«Comme le bruit imposant de l’airain m’ébranle jusqu’au fond de l’âme! Quelles voix pures font tomber la coupe empoisonnée de ma main! Annoncez-vous, cloches retentissantes, la première heure du jour de Pâques? Vous, chœur! célébrez-vous déjà les chants consolateurs, ces chants que, dans la nuit du tombeau, les anges firent entendre, quand ils descendirent du ciel pour commencer la nouvelle alliance»?

Le chœur répète une seconde fois: Le Christ, etc.

Faust.

«Chants célestes, puissants et doux, pourquoi me cherchez-vous dans la poussière? faites-vous entendre aux humains que vous pouvez consoler. J’écoute le message que vous m’apportez, mais la foi me manque pour y croire. Le miracle est l’enfant chéri de la foi. Je ne puis m’élancer dans la sphère d’où votre auguste nouvelle est descendue; et cependant, accoutumé dès l’enfance à ces chants, ils me rappellent à la vie. Autrefois un rayon de l’amour divin descendait sur moi, pendant la solennité tranquille du dimanche. Le bourdonnement sourd de la cloche remplissait mon âme du pressentiment de l’avenir, et ma prière était une jouissance ardente. Cette même cloche annonçait aussi les jeux de la jeunesse, et la fête du printemps. Le souvenir ranime en moi les sentiments enfantins qui nous détournent de la mort. Oh! faites-vous entendre encore, chants célestes! la terre m’a reconquis».

Ce moment d’exaltation ne dure pas; Faust est un caractère inconstant, les passions du monde le reprennent. Il cherche à les satisfaire, il souhaite de s’y livrer; et le diable, sous le nom de Méphistophélès, vient et lui promet de le mettre en possession de toutes les jouissances de la terre; mais en même temps il sait le dégoûter de toutes, car la vraie méchanceté dessèche tellement l’âme, qu’elle finit par inspirer une indifférence profonde pour les plaisirs aussi bien que pour les vertus.

Méphistophélès conduit Faust chez une sorcière, qui tient à ses ordres des animaux moitié singes et moitié chats (Meer-katzen). On peut considérer cette scène, à quelques égards, comme la parodie des Sorcières de Macbeth. Les Sorcières de Macbeth chantent des paroles mystérieuses, dont les sons extraordinaires font déjà l’effet d’un sortilège; les Sorcières de Gœthe prononcent aussi des mots bizarres, dont les consonnances sont artistement multipliées; ces mots excitent l’imagination à la gaîté, par la singularité même de leur structure; et le dialogue de cette scène, qui ne serait que burlesque en prose, prend un caractère plus relevé par le charme de la poésie.

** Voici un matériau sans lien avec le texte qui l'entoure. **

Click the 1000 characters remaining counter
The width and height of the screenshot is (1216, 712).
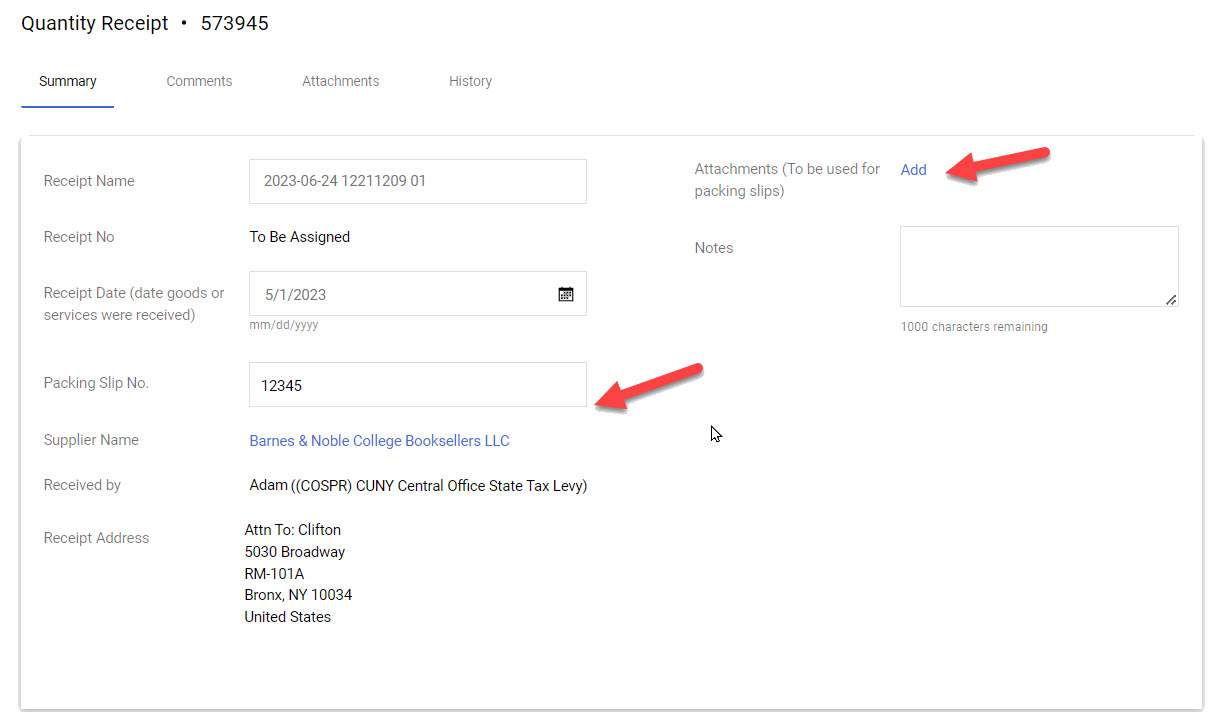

On croit découvrir, en écoutant le langage comique de ces chats-singes, quelles seraient les idées des animaux s’ils pouvaient les exprimer, quelle image grossière et ridicule ils se feraient de la nature et de l’homme.

Il n’y a guère d’exemples dans les pièces françaises de ces plaisanteries fondées sur le merveilleux, les prodiges, les sorcières, les métamorphoses, etc.: c’est jouer avec la nature, comme dans la comédie de mœurs on joue avec les hommes. Mais il faut, pour se plaire à ce comique, n’y point appliquer le raisonnement, et regarder les plaisirs de l’imagination comme un jeu libre et sans but. Néanmoins ce jeu n’en est pas pour cela plus facile, car les barrières sont souvent des appuis; et quand on se livre en littérature à des inventions sans bornes, il n’y a que l’excès et l’emportement même du talent qui puissent leur donner quelque mérite; l’union du bizarre et du médiocre ne serait pas tolérable.

Méphistophélès conduit Faust dans les sociétés des jeunes gens de toutes les classes, et subjugue de différentes manières les divers esprits qu’il rencontre. Il ne les subjugue jamais par l’admiration, mais par l’étonnement. Il captive toujours par quelque chose d’inattendu et de dédaigneux dans ses paroles et dans ses actions; car la plupart des hommes vulgaires font d’autant plus de cas d’un esprit supérieur qu’il ne se soucie pas d’eux. Un instinct secret leur dit que celui qui les méprise voit juste.